TEXT SECTION>
====================

My childhood closet was six foot long slanted space created by two sliding doors meeting the angle of the low ceiling. It was probably only 5 feet high at most but for some reason the darkness emanated from that closet like a pit of hell. Like all children I was afraid that something would jump out of the closet at me. Well into late elementary school, I was nervous every time I reached in to grab something off a hanger, fearful something would reach from the deeper darkness beyond the halloween costumes and grab me back.
In college, I was taking a friend to task one day about how defensive and withholding he seemed to be with his girlfriend, and he rebuffed me saying some version of “I have a vault. It’s where I keep my scary self. I’m not letting her in there.” I’m pretty sure he described it as a basement that he wasn’t going to let her down into, but I heard it as a deep dark closet in my head.

====================

GIVEN INFORMATION>
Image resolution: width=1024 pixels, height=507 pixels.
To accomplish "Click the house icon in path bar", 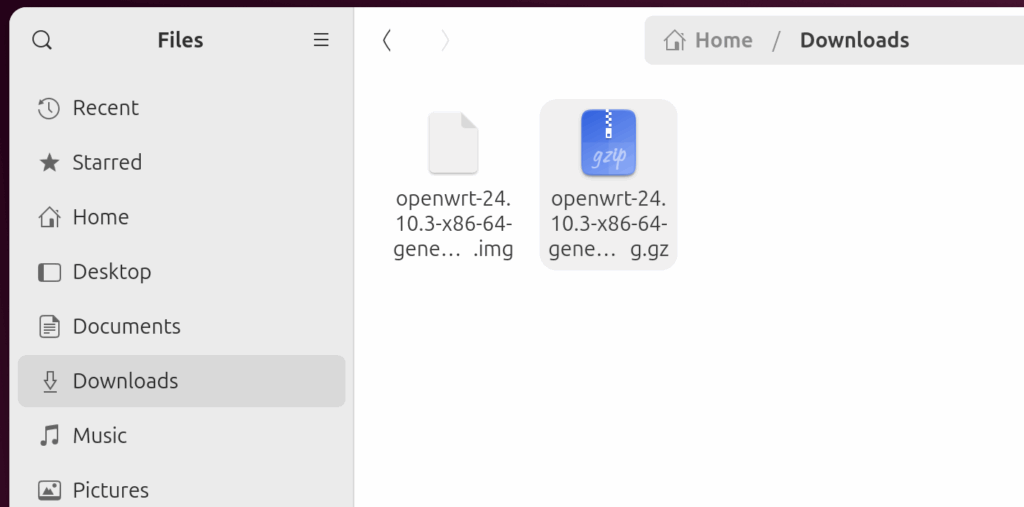I will pos(675,40).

====================

GIVEN TASK 1>
Answer these questions about the essay on the childhood closet, each on its own line:
(a) How high was the closet at most?
(b) What hung in the closet in front of the deeper darkness?
(c) What did the friend say he keeps in his vault?
GIVEN TASK 2> Carry on the essay about the childhood closet, starting right after its final sentence.
None of the lines matter for this work.

TASK RESULT 1>
(a) 5 feet
(b) Halloween costumes
(c) His scary self

TASK RESULT 2>
The back bedroom closet of the duplex in Athens in ‘04 was one long wall covered in louver doors. I would love to paint my wife as a stereotype, and a good fraction of that closet was filled with her stuff, but I hadn’t done much purging myself. Our frequent moves for work made for a lot of piles, and those doors hid a lot of sins. One evening while we were watching TV in the living room, we heard an incredibly loud cascading ruckus, such as Santa Claus would make if he fell down a chimney out of the fireplace and overturned the bookshelves. With our adrenaline spiking, we ran into the bedroom, to see who was breaking in, to find that the central support point of the hanging closet bars had torn free of the wall, and our clothes being actively vomited out into the bedroom. We watched, stunned, as the last of the shirt-a-lanches came to rest on top of our bed.
I’ve always thought that most people who are afraid to show others their “dark secrets” are more afraid of seeing themselves. They seem to push things down deep and fear what will happen if they “let it out“. In my experience when people keep things bottled up and cluttered up and secret, eventually the central pillar rips free and it spills out all over their lives.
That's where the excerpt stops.